Nat Malkus, senior fellow and deputy director of education policy at the American Enterprise Institute, contends that the study attempts to estimate something that is not easy to assess. 

"How much will it cost depends on how far students are behind, which we don't really know to a great degree of accuracy, and the kind of services that it will take to catch them up and how much those cost," Malkus told The Christian Post. 

Malkus stated that the data regarding how far behind students are is still coming out. He also stressed the importance of distinguishing between studies conducted close to when students returned to in-person learning and ones done after, noting the results are likely to differ. 

"That doesn't mean kids aren't behind. They are. There's a lot of work to be done," Malkus said. "It's just getting clearer measures of exactly how much that is and what it's going to cost to catch those students up. It's an impossible task to do with any kind of specificity." 

Lindsey Burke, the director of the Center for Education Policy at the conservative think tank Heritage Foundation, believes that providing families with options instead of allocating more money to public schools will help struggling students. 

"Recent declines in math and reading achievement, low confidence in public schools, and the highest levels of support for school choice ever recorded show it's time for a change," she wrote in a statement to CP. 

"Rather than continuing to throw more money at a near-monopoly education system, states should follow the lead of Arizona, and allow every student to exercise choice with an education savings account." 

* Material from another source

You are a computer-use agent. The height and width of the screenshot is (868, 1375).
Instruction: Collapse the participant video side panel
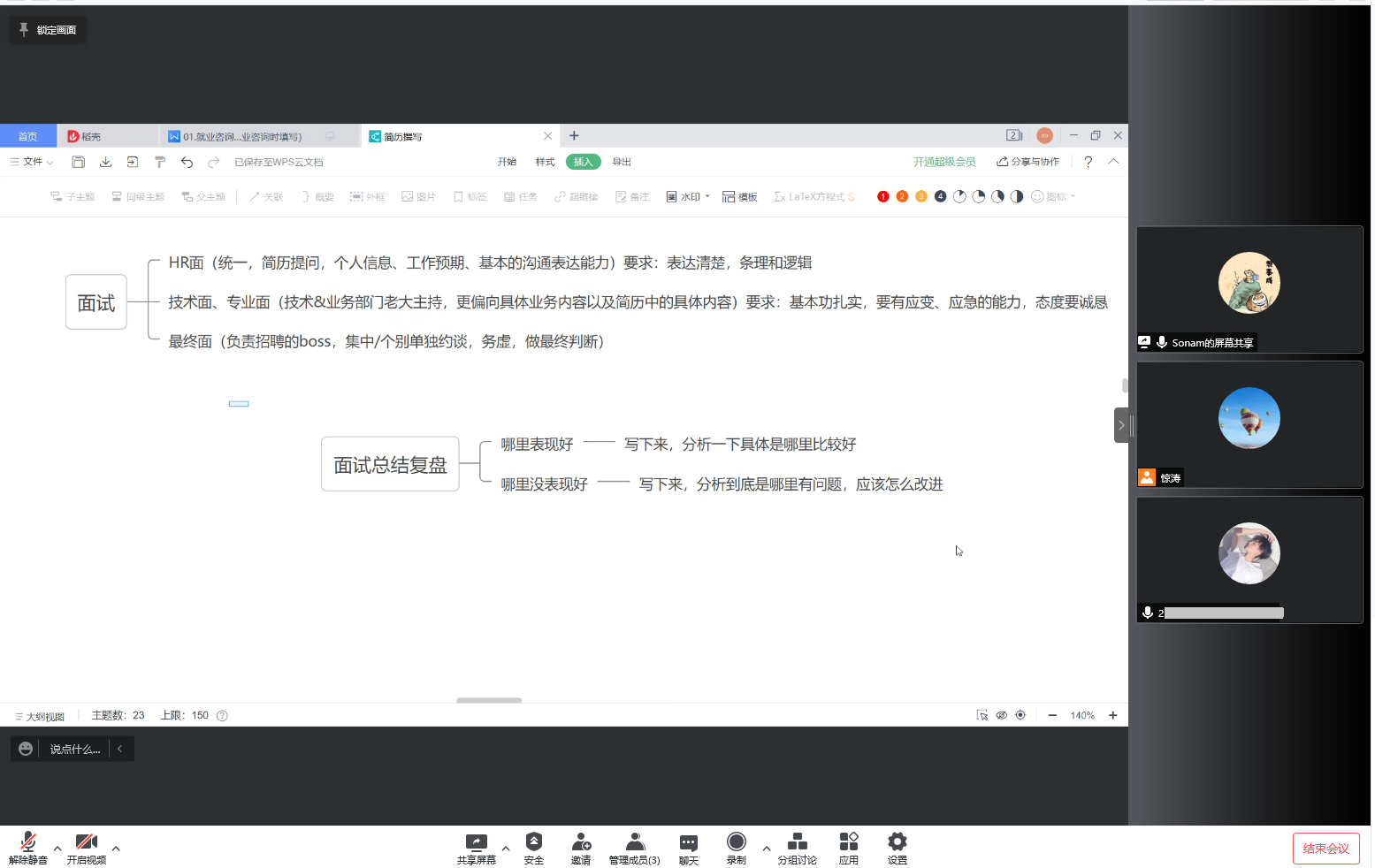coord(1121,425)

"Tens of thousands of families have already applied for an ESA in Arizona just in the few weeks since the program has been open to universal admission," Burke continued. 

Earlier this year, the National Assessment of Educational Progress, also known as The Nation's Report Card, released a report that purportedly found historic declines in reading and math scores for 9-year-olds during the pandemic.

The NAEP tested about 7,400 9-year-old students from 410 schools in 2022, and 92% of the schools assessed this year were also tested in 2020.

"Average scores for age 9 students in 2022 declined 5 points in reading and 7 points in mathematics compared to 2020," the report stated. "This is the largest average score decline in reading since 1990, and the first ever score decline in mathematics." 

Another study released in July by the National Center for Education Statistics, an arm of the U.S. Department of Education Institute, found that most public schools say COVID-19 is responsible for reported increases in student misbehavior. The study's data was collected from 846 participating schools between May 10 and May 24.

Eighty-seven percent of the public schools reported COVID-19 negatively impacted students' socio-emotional development for the 2021-2022 school year. Eighty-three percent agree students' behavior has taken a turn for the worse.

In their research, Shores and Steinberg find that ESSER funds were not likely distributed to places with the greatest learning loss since emergency aid was allocated to states through the Education Department's Title I program under pre-existing rules favoring states that spend more on education. They say this resulted in school districts nationwide that face similar levels of poverty receiving different funding. 

Additionally, the authors are concerned that many school districts don't plan to use ESSER funding to offset learning loss and that policymakers have little recourse to know how ESSER funds are used. 

"Policymakers should require, or least provide incentives to, school districts to use federal aid for remediating student learning losses," Steinberg said. "This is much more important than using it, for example, for new facilities construction — such as athletic fields — that have little to do with addressing the academic needs of students."